◆ ACTION ITEM
Each line from the one with "Expand row for Konto 1200" through the final line of the entries below must be printed exactly, and the pictures must not be.

◆ MATERIAL TO PROCESS

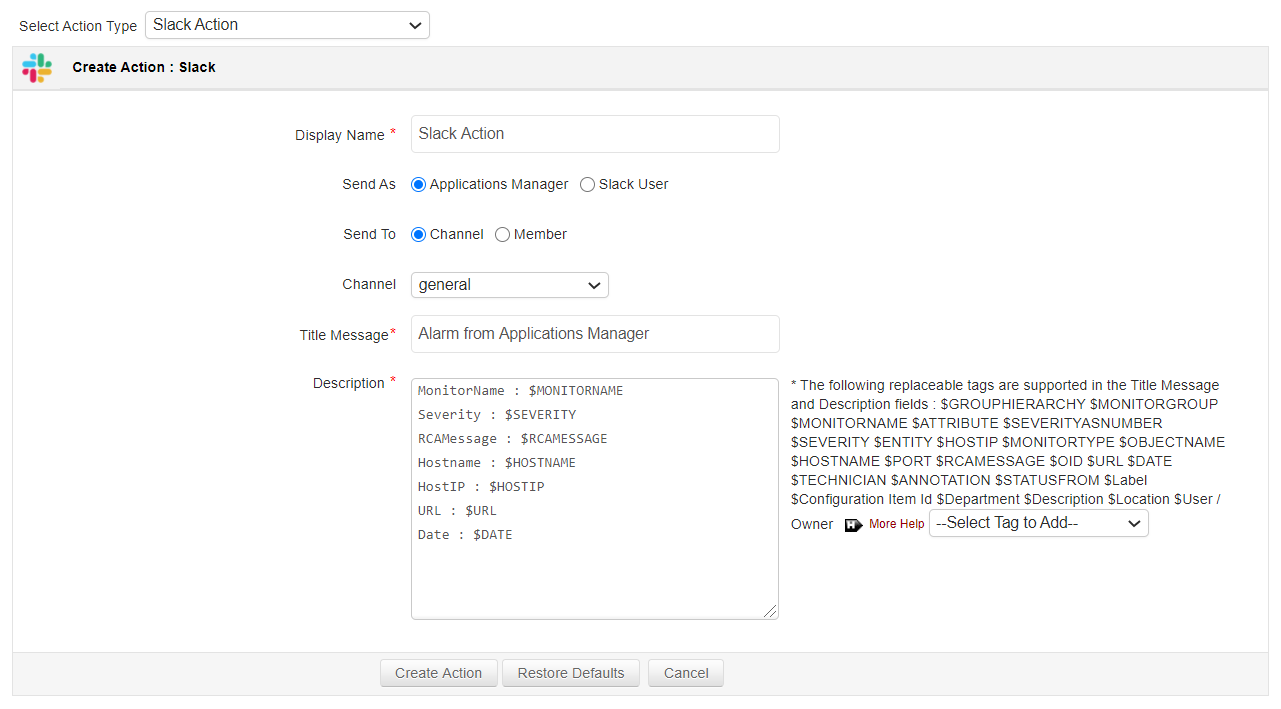
Task: Open the Select Action Type dropdown
Action: (287, 25)
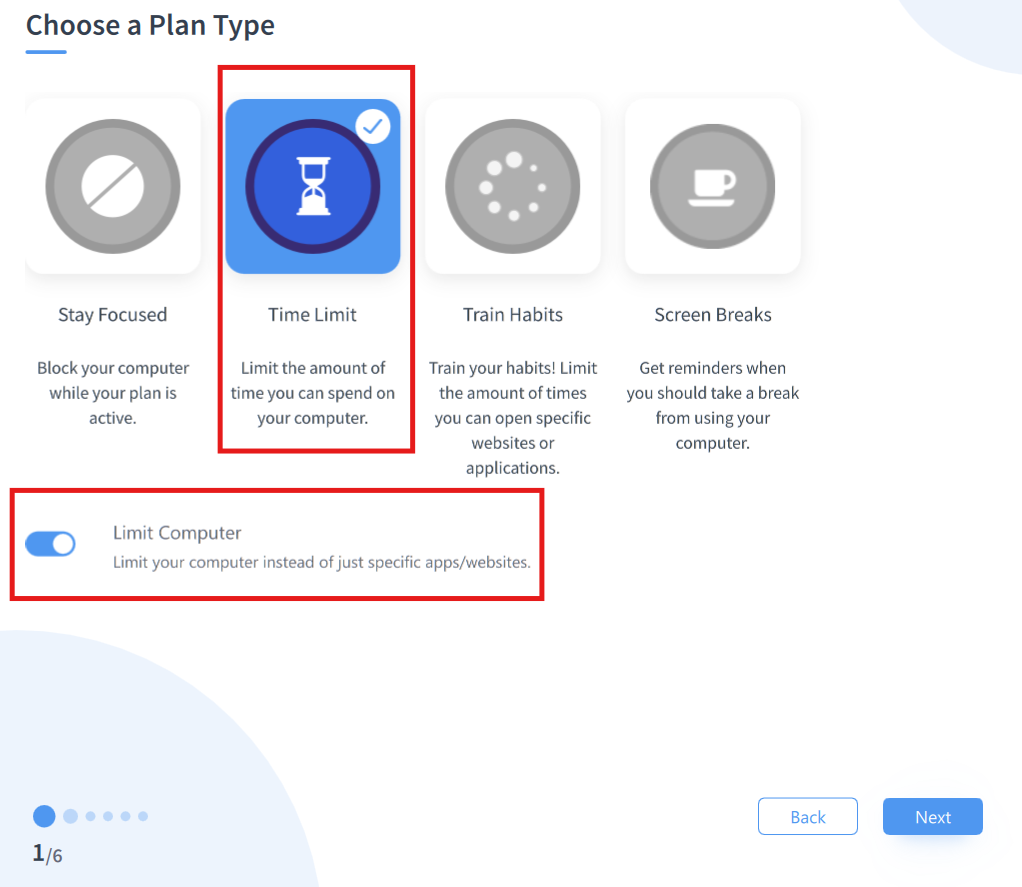Click the Time Limit label
1022x887 pixels.
coord(313,315)
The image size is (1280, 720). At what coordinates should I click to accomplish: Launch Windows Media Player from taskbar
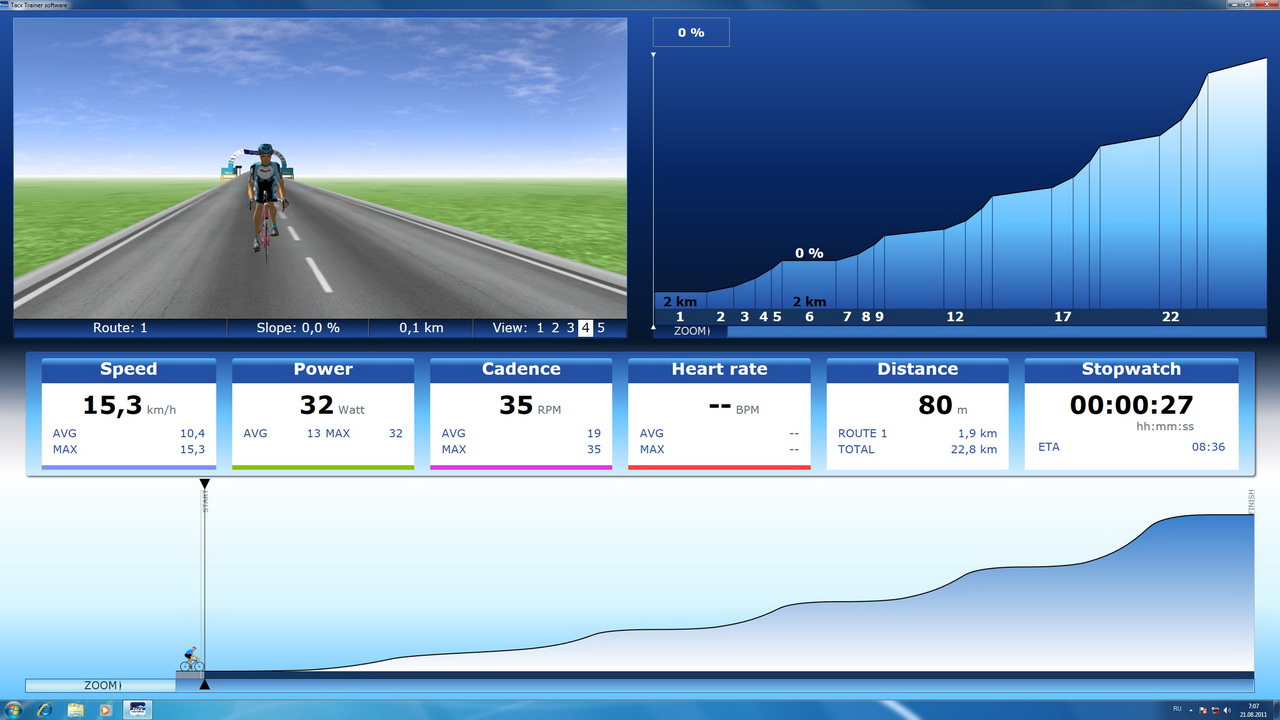[105, 709]
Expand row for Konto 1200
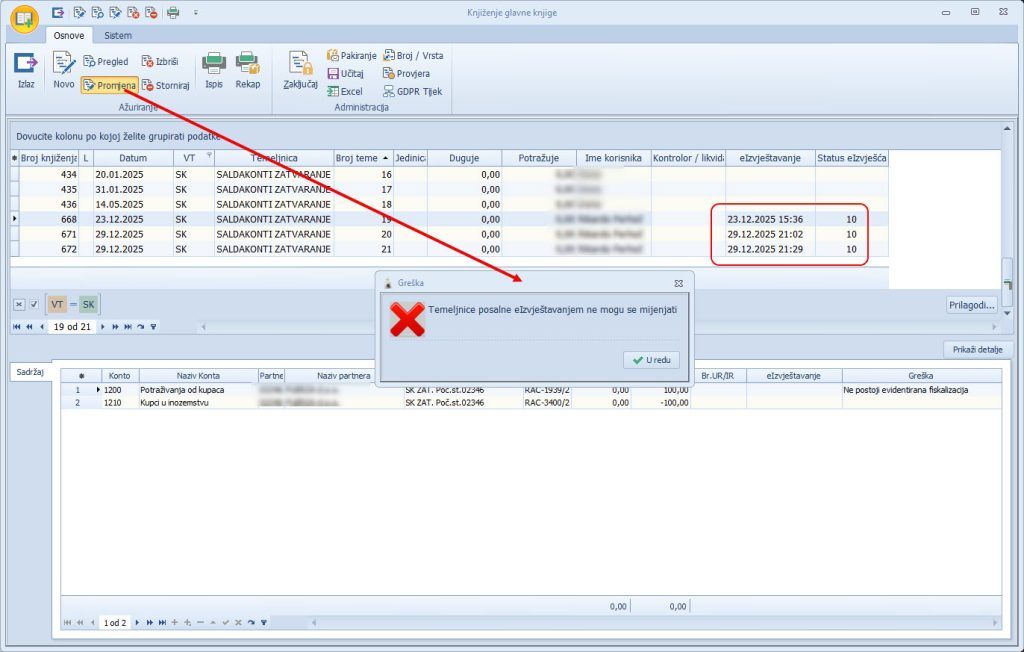 point(98,389)
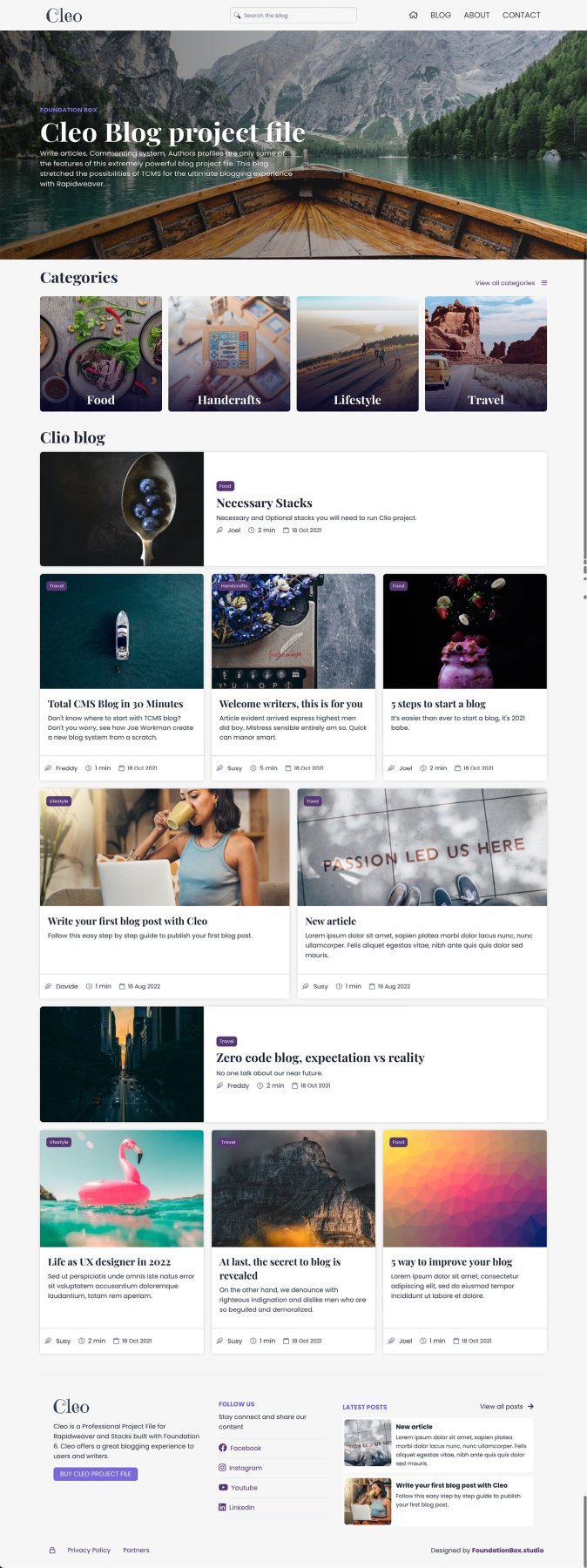This screenshot has height=1568, width=587.
Task: Open the Travel category card
Action: (486, 354)
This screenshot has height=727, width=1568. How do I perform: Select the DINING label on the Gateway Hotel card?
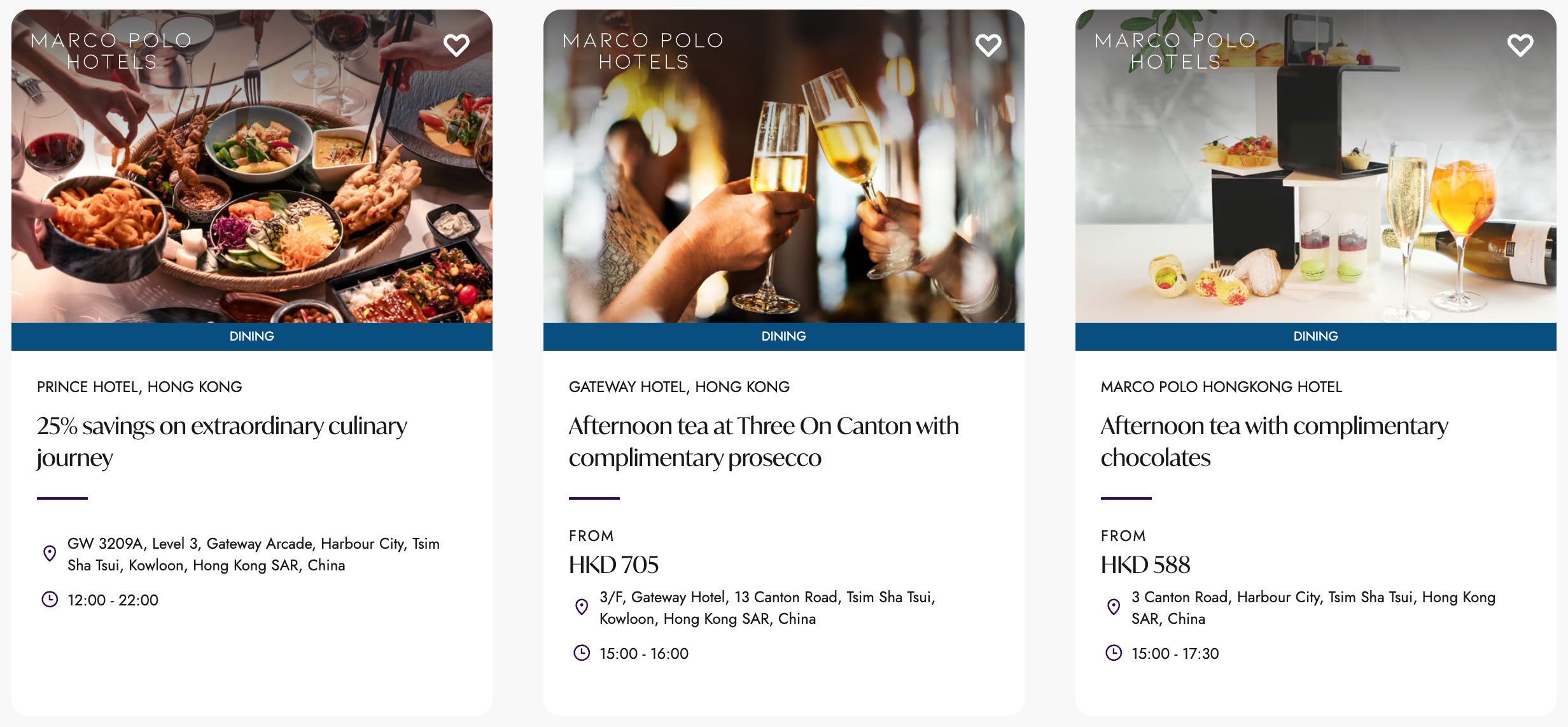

◆ WRITTEN SOLUTION
Expand row for Konto 1200
 point(98,389)
This screenshot has height=1568, width=587.
Task: Open the Travel category card
Action: (486, 354)
This screenshot has height=727, width=1568. How do I perform: Select the DINING label on the Gateway Hotel card?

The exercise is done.